We don’t need Clinton to realize that Rabin wanted a peace agreement that required an evacuation of most of the territories, and perhaps all of them; we don’t need Clinton to realize that Israel can't be both an occupying state and a Jewish and democratic state; we don’t need Clinton to know that a leader must believe in change, rather than become addicted to paralysis; we don’t need Clinton to understand that Israel is a very strong country, militarily and economically, and can therefore afford to give a chance to its neighbors' children too.
Clinton said all these correct things in soft, polite language, as one would expect from a guest. The Israelis who spoke before and after him spoke cautiously. The rally's organizers, members of the adult movement of Hanoar Haoved Vehalomed (Students and Young Workers in Israel), wanted a state rally - in other words, a sterile one, in which every opinion, every person, from Bnei Akiva to Hashomer Hatzair, would be equal. They mostly got what they wanted. They forbade politicians to speak. Even former President Shimon Peres was too political for them (it should be noted that although he was not allowed to speak, Peres came to the rally, sat between President Reuven Rivlin and former Prime Minister Ehud Barak and applauded the speakers).
But they are not the problem. The problem is that this type of rage - the rage over the collapse of democratic values, the nurture of hatred towards the other, the racism, the violence in society - has no voters. The people are turning to the right, and that's perfectly fine, but someone has to warn them that they are being led to the edge of the abyss.
I looked at the Knesset members of the left-wing parties who arrived at the rally and huddled together in the corner allotted to them, at the foot of the stage. Even if they had been allowed to speak, none of them would have received any attention. Not even David Grossman or Amos Oz. Israeli society is currently suffering from an attention-deficit disorder. The paralysis is taking place in what used to be the left as well: It's lying on its back, moving its legs in the air and waiting for the shoe to squash it.
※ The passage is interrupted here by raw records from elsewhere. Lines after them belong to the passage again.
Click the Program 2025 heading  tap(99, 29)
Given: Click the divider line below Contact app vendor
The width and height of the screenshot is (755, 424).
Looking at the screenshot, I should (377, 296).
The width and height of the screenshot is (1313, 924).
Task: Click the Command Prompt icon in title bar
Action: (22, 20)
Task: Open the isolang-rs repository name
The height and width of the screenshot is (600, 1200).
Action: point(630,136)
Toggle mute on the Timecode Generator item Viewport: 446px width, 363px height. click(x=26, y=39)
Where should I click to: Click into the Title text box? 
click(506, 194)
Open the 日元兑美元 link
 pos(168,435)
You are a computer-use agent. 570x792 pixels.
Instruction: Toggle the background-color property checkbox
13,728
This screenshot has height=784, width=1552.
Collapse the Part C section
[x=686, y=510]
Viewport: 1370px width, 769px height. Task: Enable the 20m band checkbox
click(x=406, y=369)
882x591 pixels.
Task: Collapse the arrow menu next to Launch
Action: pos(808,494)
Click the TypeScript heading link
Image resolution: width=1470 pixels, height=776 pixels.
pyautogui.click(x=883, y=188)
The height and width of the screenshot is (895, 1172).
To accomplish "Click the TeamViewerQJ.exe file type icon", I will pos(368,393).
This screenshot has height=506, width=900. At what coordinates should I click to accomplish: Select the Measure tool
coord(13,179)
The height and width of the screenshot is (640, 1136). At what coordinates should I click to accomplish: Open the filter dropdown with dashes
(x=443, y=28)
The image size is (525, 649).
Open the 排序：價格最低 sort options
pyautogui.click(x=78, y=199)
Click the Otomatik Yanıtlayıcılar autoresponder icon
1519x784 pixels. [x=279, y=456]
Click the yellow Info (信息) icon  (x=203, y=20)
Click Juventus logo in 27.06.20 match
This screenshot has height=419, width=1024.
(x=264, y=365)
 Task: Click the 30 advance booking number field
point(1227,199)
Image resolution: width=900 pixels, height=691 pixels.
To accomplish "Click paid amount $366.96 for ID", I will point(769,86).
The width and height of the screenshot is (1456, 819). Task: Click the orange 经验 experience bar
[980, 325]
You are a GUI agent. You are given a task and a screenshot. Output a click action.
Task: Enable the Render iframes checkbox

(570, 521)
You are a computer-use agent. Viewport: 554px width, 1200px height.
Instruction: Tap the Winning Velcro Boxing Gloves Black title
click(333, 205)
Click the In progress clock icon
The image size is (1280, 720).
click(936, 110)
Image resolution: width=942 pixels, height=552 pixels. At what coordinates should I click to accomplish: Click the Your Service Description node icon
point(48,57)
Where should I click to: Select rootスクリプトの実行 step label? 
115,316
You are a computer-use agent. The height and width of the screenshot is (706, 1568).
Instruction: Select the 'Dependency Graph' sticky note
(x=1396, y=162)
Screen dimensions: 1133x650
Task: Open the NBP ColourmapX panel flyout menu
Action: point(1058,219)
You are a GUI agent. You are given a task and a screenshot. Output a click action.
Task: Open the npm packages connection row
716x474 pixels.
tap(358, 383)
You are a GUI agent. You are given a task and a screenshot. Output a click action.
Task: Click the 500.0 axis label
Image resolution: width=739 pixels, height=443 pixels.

I looked at the youth - the Scouts, Hanoar Haoved, Hashomer Hatzair - who arrived at the square in their uniforms. Good children, who will soon become good soldiers and then good high-tech workers. Will any of them man the barricades when MK Moti Yogev or Minister Yariv Levin storm the High Court with bulldozers? Never.
And that's sad. We have such a talented, vital, creative, ambitious people living here, which succeeds in everything it does - until it comes to politics. There, we are paralyzed. We are wasting ourselves.
But we do know how to put together beautiful, sad rallies. And that's all we've got.